Hardy se encontró con Sally en la cámara neumática. Tampoco ella viajaba con las manos vacías. Por su gusto, se lo habría llevado
todo,
hasta los huesos de las momias de la Colmena de Piedra; pero el capitán sólo le permitía llevar holografías, e incluso éstas quedarían ocultas hasta que pudiese determinarse la actitud de los pajeños hacia los ladrones de tumbas. Por la descripción que Cargill había hecho de la Colmena, los pajeños no tenían costumbres funerarias especiales, pero eso era absurdo.
Todo el mundo
tenía costumbres funerarias, hasta los humanos más primitivos.

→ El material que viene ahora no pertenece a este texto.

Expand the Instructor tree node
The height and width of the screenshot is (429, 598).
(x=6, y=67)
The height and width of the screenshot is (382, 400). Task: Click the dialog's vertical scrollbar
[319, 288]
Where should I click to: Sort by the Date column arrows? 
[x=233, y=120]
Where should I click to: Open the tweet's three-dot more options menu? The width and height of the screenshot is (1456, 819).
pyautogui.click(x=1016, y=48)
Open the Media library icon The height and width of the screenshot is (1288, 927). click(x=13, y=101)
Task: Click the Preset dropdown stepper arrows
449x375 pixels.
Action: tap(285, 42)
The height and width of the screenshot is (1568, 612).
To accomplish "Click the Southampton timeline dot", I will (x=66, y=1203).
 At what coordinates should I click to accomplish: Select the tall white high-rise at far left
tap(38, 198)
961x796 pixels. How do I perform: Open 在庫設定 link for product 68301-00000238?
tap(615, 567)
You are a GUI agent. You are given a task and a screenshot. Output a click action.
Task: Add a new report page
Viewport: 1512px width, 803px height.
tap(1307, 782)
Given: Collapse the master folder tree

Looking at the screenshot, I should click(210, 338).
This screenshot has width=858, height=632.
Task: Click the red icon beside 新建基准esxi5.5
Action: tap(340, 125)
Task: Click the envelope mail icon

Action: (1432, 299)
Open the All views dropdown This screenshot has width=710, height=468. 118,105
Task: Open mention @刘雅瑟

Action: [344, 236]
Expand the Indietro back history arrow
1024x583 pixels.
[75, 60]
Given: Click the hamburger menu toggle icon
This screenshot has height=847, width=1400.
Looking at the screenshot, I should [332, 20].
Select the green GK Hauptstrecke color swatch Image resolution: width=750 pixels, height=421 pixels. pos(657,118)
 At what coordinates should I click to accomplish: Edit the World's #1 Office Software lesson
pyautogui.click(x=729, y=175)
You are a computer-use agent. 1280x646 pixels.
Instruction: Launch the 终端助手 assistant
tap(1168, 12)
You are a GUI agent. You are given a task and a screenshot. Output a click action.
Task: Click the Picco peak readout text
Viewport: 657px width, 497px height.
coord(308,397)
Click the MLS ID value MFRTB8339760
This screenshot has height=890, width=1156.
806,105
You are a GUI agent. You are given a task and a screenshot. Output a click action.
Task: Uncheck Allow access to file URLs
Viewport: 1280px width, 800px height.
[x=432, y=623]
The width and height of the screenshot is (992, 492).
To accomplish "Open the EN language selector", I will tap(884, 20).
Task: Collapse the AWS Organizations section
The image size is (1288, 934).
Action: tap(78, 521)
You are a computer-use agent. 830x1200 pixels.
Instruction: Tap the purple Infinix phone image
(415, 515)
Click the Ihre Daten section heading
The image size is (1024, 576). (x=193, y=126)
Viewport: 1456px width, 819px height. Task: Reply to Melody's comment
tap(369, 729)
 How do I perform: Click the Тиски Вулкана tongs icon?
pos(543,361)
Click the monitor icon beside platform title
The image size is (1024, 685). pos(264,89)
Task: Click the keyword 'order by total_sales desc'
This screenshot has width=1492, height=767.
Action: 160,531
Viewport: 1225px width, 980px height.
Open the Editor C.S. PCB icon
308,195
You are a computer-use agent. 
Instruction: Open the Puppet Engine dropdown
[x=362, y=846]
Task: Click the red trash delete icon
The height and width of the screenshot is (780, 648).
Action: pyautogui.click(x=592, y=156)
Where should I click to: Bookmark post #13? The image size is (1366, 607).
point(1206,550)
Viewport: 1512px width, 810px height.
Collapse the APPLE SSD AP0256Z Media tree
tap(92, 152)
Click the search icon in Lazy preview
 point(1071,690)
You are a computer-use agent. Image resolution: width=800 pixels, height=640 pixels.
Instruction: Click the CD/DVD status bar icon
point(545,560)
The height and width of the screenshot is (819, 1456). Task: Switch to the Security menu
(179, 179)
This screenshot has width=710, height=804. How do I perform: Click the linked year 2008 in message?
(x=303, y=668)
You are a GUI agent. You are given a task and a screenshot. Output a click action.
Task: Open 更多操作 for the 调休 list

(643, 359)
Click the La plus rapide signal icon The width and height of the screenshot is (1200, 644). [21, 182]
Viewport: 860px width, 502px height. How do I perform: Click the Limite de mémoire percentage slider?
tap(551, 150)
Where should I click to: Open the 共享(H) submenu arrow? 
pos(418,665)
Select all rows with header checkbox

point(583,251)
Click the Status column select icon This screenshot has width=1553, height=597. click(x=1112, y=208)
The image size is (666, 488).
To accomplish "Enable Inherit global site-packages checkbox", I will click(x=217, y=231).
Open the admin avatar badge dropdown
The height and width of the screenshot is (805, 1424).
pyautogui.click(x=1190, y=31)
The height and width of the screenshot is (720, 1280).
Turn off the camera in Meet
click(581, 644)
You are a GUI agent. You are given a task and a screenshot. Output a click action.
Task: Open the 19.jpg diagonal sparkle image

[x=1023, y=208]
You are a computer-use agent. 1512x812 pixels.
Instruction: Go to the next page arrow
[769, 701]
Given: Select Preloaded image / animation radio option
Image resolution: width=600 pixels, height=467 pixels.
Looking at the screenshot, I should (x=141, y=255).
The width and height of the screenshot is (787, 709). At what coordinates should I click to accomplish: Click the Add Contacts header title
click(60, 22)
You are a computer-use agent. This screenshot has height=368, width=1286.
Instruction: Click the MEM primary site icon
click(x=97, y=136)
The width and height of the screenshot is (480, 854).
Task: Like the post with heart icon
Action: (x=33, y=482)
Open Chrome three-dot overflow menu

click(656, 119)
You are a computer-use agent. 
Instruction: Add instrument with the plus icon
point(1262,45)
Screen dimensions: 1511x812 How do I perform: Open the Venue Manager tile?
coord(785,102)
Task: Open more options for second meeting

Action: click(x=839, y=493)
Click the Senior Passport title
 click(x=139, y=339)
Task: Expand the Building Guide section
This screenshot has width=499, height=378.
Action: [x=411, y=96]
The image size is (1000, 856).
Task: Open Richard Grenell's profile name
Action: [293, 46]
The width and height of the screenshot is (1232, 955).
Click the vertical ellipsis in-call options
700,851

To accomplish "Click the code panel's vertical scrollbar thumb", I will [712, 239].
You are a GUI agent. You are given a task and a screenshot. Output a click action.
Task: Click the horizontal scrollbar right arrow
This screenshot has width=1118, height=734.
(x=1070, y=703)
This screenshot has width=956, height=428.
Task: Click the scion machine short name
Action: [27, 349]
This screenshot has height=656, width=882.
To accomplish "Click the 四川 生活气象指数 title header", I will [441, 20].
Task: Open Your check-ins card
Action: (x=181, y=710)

Tampoco podía disponer de la minera pajeña, ni de la miniatura que quedaba, que se había hecho hembra de nuevo. Y los hurones y los infantes de marina seguían buscando a la otra miniatura y a la cría (y,
¿por qué
se había escapado con la otra miniatura y no con su madre?). Sally se preguntaba si el escándalo que había organizado por las órdenes que había dado Rod a los infantes de marina sería la causa de que hubiese podido conseguir tan fácilmente un puesto en el transbordador. Sabía que no estaba siendo realmente justa con Rod. Rod cumplía órdenes del almirante. ¡Pero era un error! Las miniaturas no iban a hacer daño a nadie. Se necesitaba ser un paranoico para temerlas.

Siguió al capellán Hardy al interior del transbordador. El doctor Horvath estaba ya allí. Ellos tres serían los primeros científicos que subirían a bordo de la nave alienígena, y Sally estaba emocionada. ¡Había tanto que aprender!

Una antropóloga (se consideraba ya plenamente cualificada y, desde luego, nadie podría discutírselo), un lingüista y Horvath, que había sido un físico muy competente antes de incorporarse a la administración. Era el único del grupo que no tenía utilidad, pero su cargo le permitía ocupar aquel puesto si lo exigía. Sally no creía que esto pudiese aplicarse también a ella, aunque sí lo creyesen la mitad de los científicos que iban a bordo de la
MacArthur.

Tres científicos, un piloto, dos técnicos espaciales expertos y Jonathon Whitbread. Ningún soldado y ningún arma a bordo. La emoción casi disolvía el miedo que brotaba de un punto indeterminado de su interior. Por supuesto, tenían que ir desarmados; pero aun así se habría sentido mejor si hubiese ido también Rod Blaine. Y eso era imposible.

Luego habría más gente en el transbordador. Buckman con un millón de preguntas después de que Hardy resolvió el problema de la comunicación. Los biólogos tenían que ir forzosamente. Un oficial de la Marina, probablemente Crawford, para estudiar las armas pajeñas. Un oficial de ingeniería. Cualquiera, salvo el capitán. Era improbable que Kutuzov permitiese a Rod Blaine abandonar su nave para ir a comprobar si eran o no pacíficos los pajeños.

De pronto Sally sintió nostalgia. Su hogar estaba en Esparta, en Charing Cióse, a unos minutos de la Capital. Esparta era el centro de la civilización; pero ella parecía estar viviendo en una serie de vehículos espaciales de tamaño decreciente, con el campo de concentración como un intermedio para dar mayor variedad al espectáculo. Al licenciarse en la Universidad había tomado una decisión: sería una persona, no un simple adorno, especialmente si se trataba del hombre adecuado, aunque... No. Ella debía ser la mujer de sí misma.